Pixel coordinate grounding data
********

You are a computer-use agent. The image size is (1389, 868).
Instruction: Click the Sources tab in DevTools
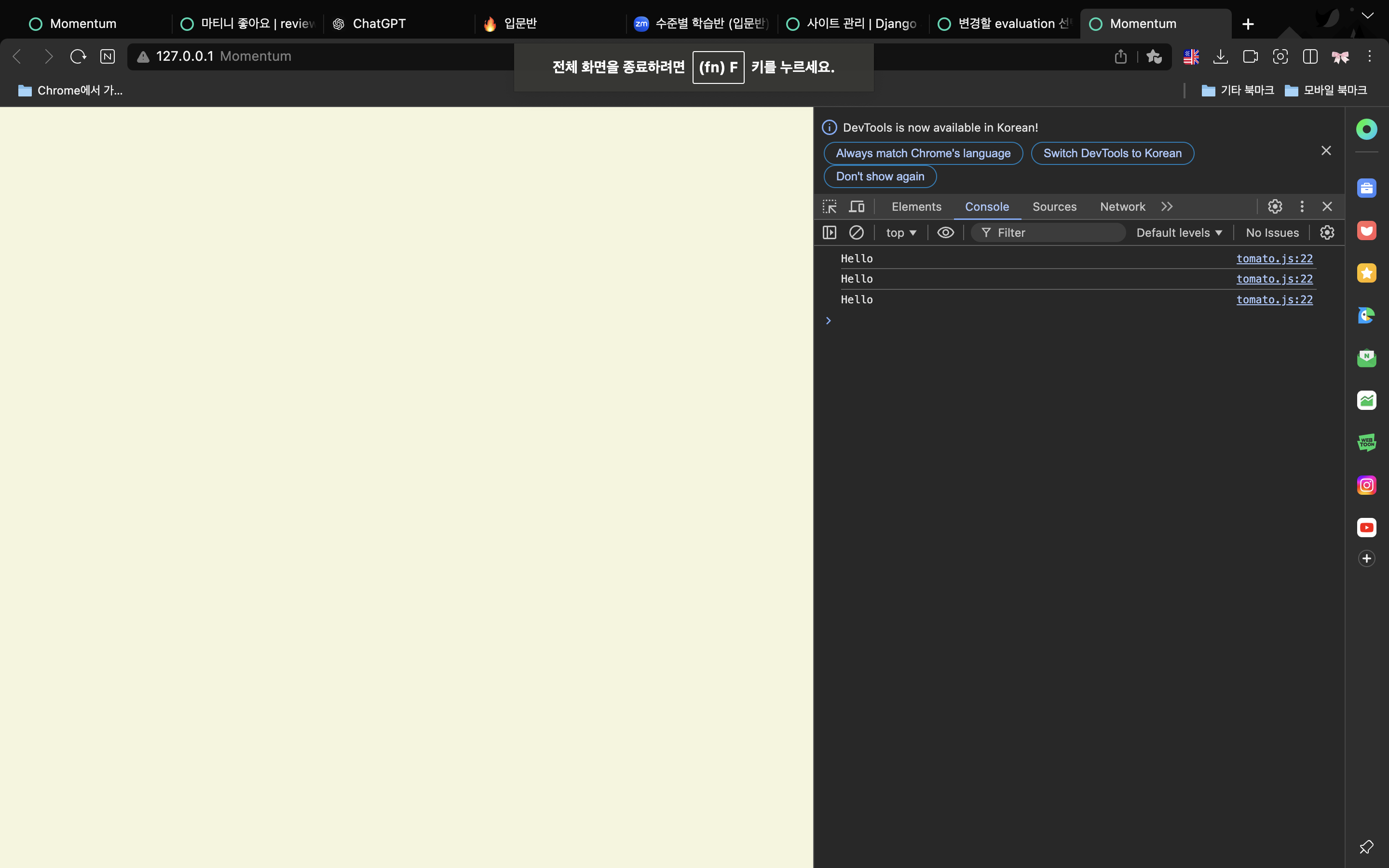click(1054, 206)
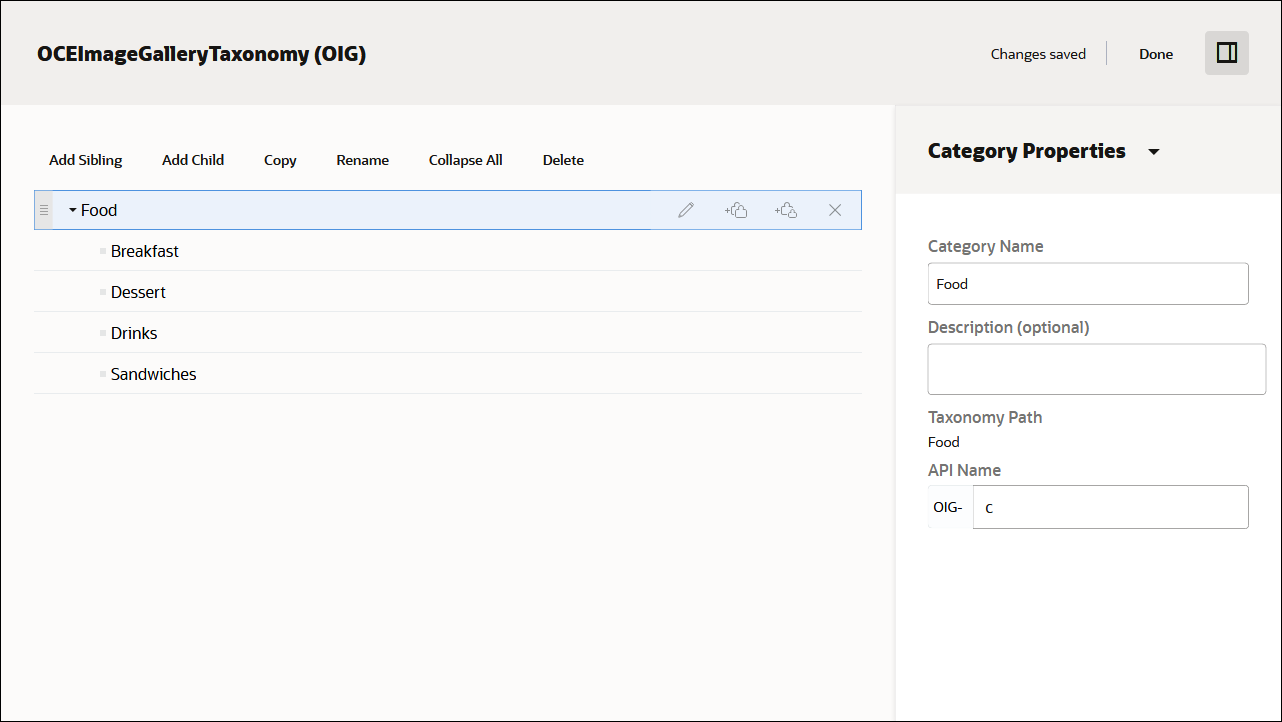
Task: Click Rename in the toolbar
Action: 362,160
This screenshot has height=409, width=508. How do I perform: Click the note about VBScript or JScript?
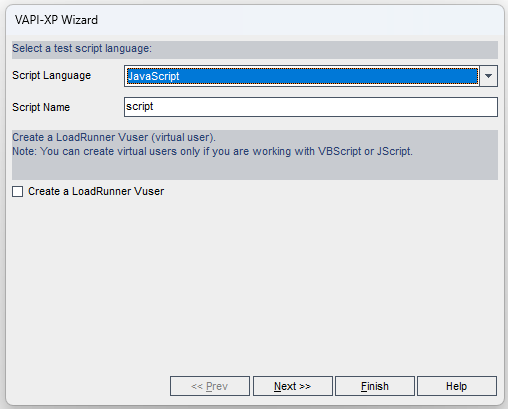tap(212, 151)
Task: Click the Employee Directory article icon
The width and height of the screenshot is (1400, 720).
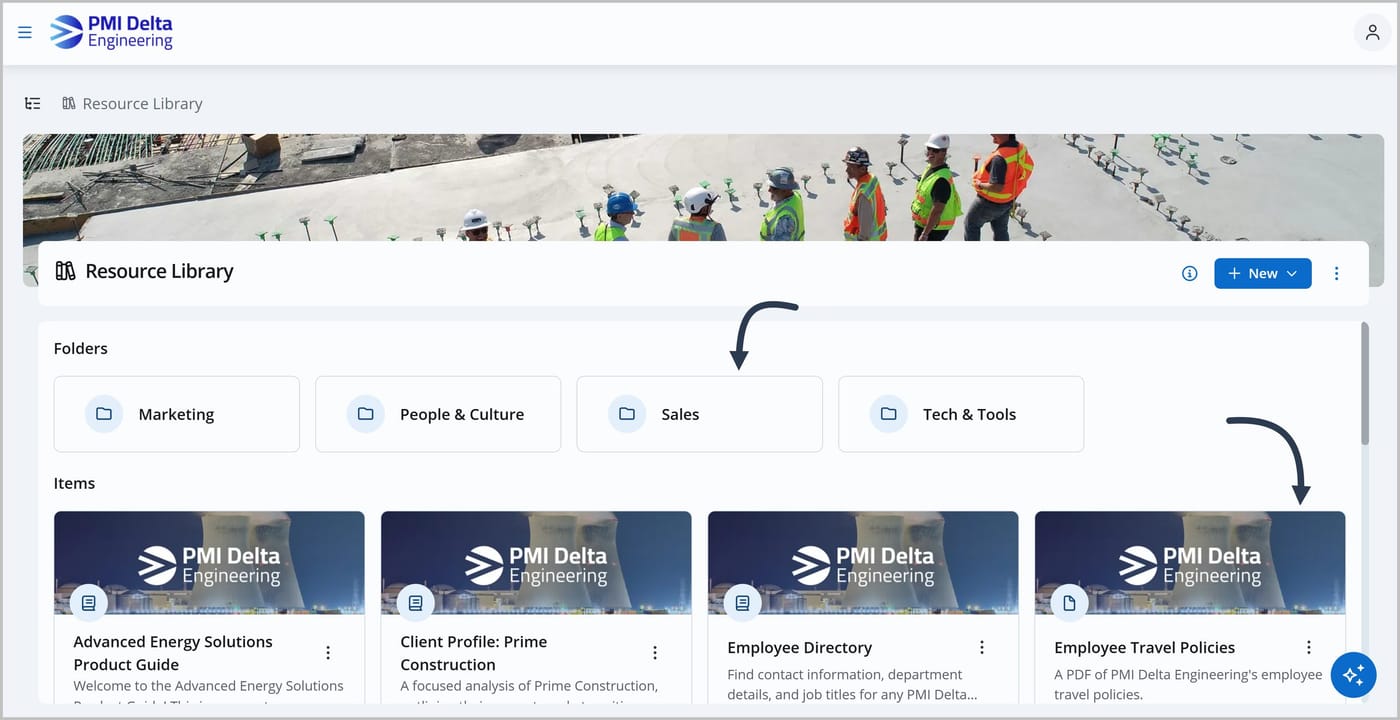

********

If pictures appear in the data, omit them and copy all other parts exactly.

You are a computer-use agent. The image size is (1389, 868).
Instruction: Click the Sources tab in DevTools
click(1054, 206)
Task: Click Rename in the toolbar
Action: 362,160
This screenshot has height=409, width=508. How do I perform: Click the note about VBScript or JScript?
tap(212, 151)
Task: Click the Employee Directory article icon
The width and height of the screenshot is (1400, 720).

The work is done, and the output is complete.